In 1966, the Motor City rock band got a regular gig at Detroit’s Grande Ballroom where they met Sinclair – a radical political writer and White Panther Party leader nicknamed the “King of the Hippies” – and by the next year made him the group’s manager. In turn, Sinclair made them into the official house band of the White Panthers and fueled their radical politics. After bringing the MC5 to the 1968 Democratic National Convention in Chicago (where they became the only band to perform there before police broke up the massive anti-Vietnam war rally) Sinclair got the band signed to Elektra for its 1969’s live album debut, “Kick Out the Jams.”

“He was as a very important part in what the MC5 became,” Kramer said.

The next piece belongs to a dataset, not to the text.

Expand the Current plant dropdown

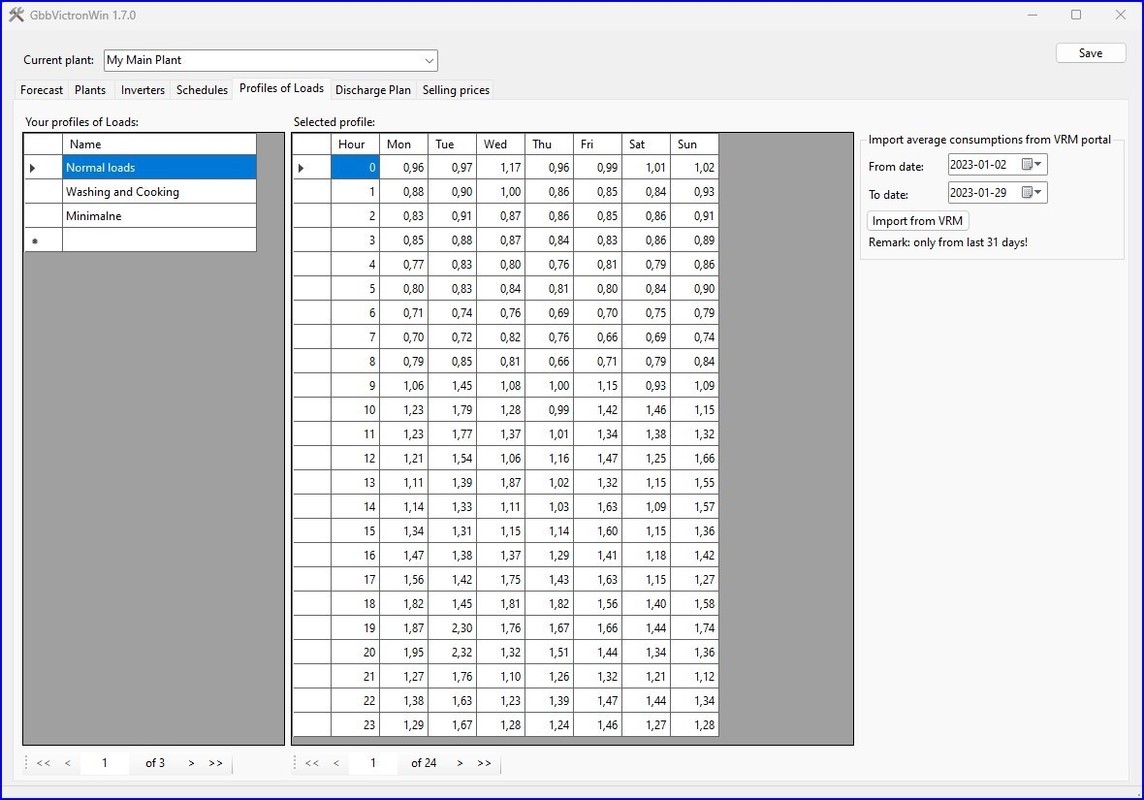click(x=428, y=61)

John Sinclair was born in Flint, Michigan on October 2, 1941. After enrolling at Albion College in 1960, he dropped out during freshman year. When he attended the Flint College of the University of Michigan, he became part of the university’s school newspaper, The Word, with his interest in writing and publishing acting as clear goals for his future.

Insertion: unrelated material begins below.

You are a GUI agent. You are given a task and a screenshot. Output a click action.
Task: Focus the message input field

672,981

After his college graduation in 1964, Sinclair began work as a writer for the jazz magazine DownBeat, and in 1965, delved into poetry, winning high marks with his reading at the now-legendary Berkeley Poetry Conference. By 1967, he and his wife, Leni Sinclair, founded the underground newspaper, the Ann Arbor Sun. Along with becoming a White Panther Party leader around this same time, Sinclair’s building advocacy of marijuana began to get him in trouble.

With two prior convictions for marijuana possession to his name, Sinclair was arrested in 1969 for possession of two joints (he tried to sell them to an undercover police officer) and sentenced to 10 years in prison. The severity of the sentence led many in the music world to rally on his behalf.

At the Woodstock festival that summer, Yippie honcho Abbie Hoffman was thrown off the stage by Pete Townshend for attempting to give a speech about Sinclair during the Who’s set (the group had no problem with Sinclair, and in fact singer Roger Daltrey later often wore a “Free John Sinclair t-shirt; the issue was over interrupting their set). And not only did John Lennon record his song, “John Sinclair” for his and Yoko Ono’s 1972 album, “Some Time in New York City,” the couple, along with Detroit natives Bob Seger and Stevie Wonder, attended a 1971 freedom rally in Ann Arbor in solidarity with Sinclair.

Sinclair was released from prison two days after the rally.

“John was on the forefront of the marijuana movement,” Matt Lee told The Detroit News. “But I don’t think people realized how knowledgeable he was in American music and he was a certified expert in all forms of American jazz and rhythm and blues.”

Along with releasing albums, reading poetry and writing essays on cannabis, he created the John Sinclair Foundation in 2004, an Amsterdam-based, non-profit organization to ensure the preservation and presentation of all of his work in the arts, letters, and cannabis legalization efforts.